### Source extract
◆ ◆ ◆

DTS:X and its cousin DTS:X Pro are the first exclusive audio object formats from DTS. The manner in which they operate differs substantially from Dolby's Atmos audio-object implementation. Using an exclusive audio object format (meaning all audio input is converted into audio objects), these codecs produce a decoder stream consisting of audio objects only. Period.
Another key differentiator from its primary rival - Dolby Atmos - is the DTS:X family is the fact it is speaker "agnostic" as DTS calls it. Unlike Atmos, there is no pre-determined speaker position required for any given output type. However, whether or not that is a good thing is the subject of much debate. While it certainly sounds good (pun intended) to consumers, many audiophiles are skeptical that such an implementation is the best method when the end user's goal is immersive realism.
Aside from a pure audio-object model (on the output side), DTS broke ranks with Dolby in terms of its marketing strategy as well. DTS:X is encoded via DTS' MDA (Multi-Dimensional Audio), a license-free codec that allows movie makers to control the placement, movement and volume of sound objects.8
DTS:X (Nemesis of Atmos)

◆ ◆ ◆

(Collected data)

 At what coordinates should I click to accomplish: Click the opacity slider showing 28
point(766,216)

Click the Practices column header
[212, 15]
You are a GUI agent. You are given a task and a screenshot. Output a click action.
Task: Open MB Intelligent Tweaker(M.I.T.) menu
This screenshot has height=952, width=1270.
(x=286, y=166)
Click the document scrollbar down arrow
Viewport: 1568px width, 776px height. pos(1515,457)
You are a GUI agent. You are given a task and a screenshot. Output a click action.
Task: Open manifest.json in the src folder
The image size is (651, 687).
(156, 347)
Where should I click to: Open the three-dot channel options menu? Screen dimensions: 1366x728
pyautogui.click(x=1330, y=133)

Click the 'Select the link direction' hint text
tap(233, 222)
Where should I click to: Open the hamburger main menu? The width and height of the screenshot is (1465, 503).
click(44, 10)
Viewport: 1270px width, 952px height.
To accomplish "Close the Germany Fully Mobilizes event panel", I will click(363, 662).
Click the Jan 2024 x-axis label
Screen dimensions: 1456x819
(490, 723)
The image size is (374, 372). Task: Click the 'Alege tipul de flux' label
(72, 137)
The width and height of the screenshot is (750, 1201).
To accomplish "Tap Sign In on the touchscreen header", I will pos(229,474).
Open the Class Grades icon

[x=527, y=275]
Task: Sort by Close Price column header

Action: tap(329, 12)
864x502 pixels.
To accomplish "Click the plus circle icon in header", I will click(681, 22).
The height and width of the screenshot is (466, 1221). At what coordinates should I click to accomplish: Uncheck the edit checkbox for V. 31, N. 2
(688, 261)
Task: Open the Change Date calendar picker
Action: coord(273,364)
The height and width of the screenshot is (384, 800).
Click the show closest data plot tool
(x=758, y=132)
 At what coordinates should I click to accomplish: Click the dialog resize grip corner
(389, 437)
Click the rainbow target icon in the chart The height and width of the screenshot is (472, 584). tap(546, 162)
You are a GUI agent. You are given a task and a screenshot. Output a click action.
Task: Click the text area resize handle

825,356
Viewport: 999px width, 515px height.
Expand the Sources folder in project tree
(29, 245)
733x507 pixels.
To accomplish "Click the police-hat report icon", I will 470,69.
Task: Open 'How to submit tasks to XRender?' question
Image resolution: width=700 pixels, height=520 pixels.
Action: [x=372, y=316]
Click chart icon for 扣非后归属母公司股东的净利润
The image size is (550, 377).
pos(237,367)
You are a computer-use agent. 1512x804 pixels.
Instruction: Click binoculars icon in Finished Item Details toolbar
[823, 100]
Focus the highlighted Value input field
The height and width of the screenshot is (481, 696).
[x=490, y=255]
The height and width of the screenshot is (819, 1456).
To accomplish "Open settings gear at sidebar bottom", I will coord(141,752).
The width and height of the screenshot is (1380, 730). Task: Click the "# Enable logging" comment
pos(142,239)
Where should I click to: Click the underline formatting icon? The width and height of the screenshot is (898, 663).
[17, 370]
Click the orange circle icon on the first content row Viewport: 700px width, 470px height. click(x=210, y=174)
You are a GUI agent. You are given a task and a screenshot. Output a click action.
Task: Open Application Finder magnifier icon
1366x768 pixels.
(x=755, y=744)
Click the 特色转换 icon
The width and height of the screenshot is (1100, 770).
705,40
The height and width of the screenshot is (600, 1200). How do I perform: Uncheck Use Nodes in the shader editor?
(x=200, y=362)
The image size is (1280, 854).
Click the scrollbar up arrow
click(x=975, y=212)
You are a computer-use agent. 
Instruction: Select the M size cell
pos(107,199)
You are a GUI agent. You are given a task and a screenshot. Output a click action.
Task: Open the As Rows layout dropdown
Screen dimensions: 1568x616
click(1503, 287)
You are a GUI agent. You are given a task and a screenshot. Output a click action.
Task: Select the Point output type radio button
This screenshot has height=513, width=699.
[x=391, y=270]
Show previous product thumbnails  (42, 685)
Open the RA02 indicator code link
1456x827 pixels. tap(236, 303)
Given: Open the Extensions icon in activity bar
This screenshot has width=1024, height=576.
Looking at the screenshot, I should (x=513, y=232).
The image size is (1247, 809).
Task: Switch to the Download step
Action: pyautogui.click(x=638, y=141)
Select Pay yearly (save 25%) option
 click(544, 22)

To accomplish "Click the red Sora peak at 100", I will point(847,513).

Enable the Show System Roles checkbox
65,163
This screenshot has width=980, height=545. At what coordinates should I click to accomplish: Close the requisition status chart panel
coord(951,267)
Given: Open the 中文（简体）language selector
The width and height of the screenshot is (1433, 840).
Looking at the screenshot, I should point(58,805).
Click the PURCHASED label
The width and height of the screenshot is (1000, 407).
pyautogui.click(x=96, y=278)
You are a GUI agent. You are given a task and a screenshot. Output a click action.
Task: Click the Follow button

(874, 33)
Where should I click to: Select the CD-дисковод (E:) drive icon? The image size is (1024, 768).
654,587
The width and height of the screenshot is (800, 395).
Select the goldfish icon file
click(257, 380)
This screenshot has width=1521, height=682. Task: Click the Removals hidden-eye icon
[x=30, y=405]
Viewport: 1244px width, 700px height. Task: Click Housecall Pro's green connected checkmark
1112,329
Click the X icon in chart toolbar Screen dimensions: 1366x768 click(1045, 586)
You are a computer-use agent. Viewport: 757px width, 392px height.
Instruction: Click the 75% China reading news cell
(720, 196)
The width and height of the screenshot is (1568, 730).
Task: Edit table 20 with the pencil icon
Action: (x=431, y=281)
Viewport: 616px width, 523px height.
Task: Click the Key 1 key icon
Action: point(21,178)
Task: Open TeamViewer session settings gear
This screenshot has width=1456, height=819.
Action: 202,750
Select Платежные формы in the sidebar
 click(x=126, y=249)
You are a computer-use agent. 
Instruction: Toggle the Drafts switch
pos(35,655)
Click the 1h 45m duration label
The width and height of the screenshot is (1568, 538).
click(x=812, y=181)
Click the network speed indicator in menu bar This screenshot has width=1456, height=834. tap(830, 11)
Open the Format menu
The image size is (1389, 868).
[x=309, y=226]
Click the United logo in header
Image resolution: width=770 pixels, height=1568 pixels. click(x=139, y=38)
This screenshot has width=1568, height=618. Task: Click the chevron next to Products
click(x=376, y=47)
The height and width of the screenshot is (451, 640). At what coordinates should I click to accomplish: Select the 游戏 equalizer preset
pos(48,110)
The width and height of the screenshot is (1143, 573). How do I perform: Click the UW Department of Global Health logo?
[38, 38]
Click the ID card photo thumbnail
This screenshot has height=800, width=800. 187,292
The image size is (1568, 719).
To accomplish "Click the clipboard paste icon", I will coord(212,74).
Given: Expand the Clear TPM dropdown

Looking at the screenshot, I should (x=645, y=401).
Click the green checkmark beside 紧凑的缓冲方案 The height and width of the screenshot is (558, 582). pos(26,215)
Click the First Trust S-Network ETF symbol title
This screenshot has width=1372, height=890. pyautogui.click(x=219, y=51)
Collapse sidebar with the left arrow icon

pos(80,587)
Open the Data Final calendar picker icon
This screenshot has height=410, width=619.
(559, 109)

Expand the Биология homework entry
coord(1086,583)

◆ ◆ ◆

### Set problem A
Repeat the DTS:X passage word for word from "Another key differentiator" to "is immersive realism.".
### Set problem B
Carry the DTS:X passage forward from its last line.
The data serves no purpose in the work requested here.

### Exercise result A
Another key differentiator from its primary rival - Dolby Atmos - is the DTS:X family is the fact it is speaker "agnostic" as DTS calls it. Unlike Atmos, there is no pre-determined speaker position required for any given output type. However, whether or not that is a good thing is the subject of much debate. While it certainly sounds good (pun intended) to consumers, many audiophiles are skeptical that such an implementation is the best method when the end user's goal is immersive realism.

### Exercise result B
DTS:X is a high fidelity, multi-channel audio codec that competes directly with Dolby's TrueHD.
Dolby Labs was the first company to lay down the audio-object gauntlet. Like Dolby Atmos, DTS:X uses a revolutionary concept called audio objects to identify audio data that doesn't fit neatly into the 7.1 channel sound format.
DTS:X is DTS' response to Dolby Atmos. Just like Atmos, consumers tend to think of DTS:X as simply adding ceiling (or "height") speaker capabilities, however that is in fact an oversimplification. Just like Dolby Atmos, instead of using channels as we've seen historically in surround sound (i.e. for more immersion, add more channels), both Dolby Atmos and DTS:X utilize an object-based model for defining the audio data sent to the ceiling speakers (and potentially others). The whole thing gets quite complicated, but the gist of it is the number of audio channels is unchanged when compared to non-Atmos/non-DTS:X codecs. This is how non-Atmos and non-DTS:X capable devices are able to be "backwards compatible" with Atmos and DTS:X content. They aren't really backwards compatible so much as they simply ignore the object-based data they don't understand.
DTS Neural:X is basically pseudo DTS:X.
DTS Neural:X up-mixes non-DTS:X (spatial) content so that it may be played on a home theater system designed for Atmos and DTS:X (i.e. with ceiling/height speakers). It uses algorithms to make educated guesses as to which channels contain data that should be converted into audio objects (such as ceiling speakers), which are then fed to a DTS:X decoder.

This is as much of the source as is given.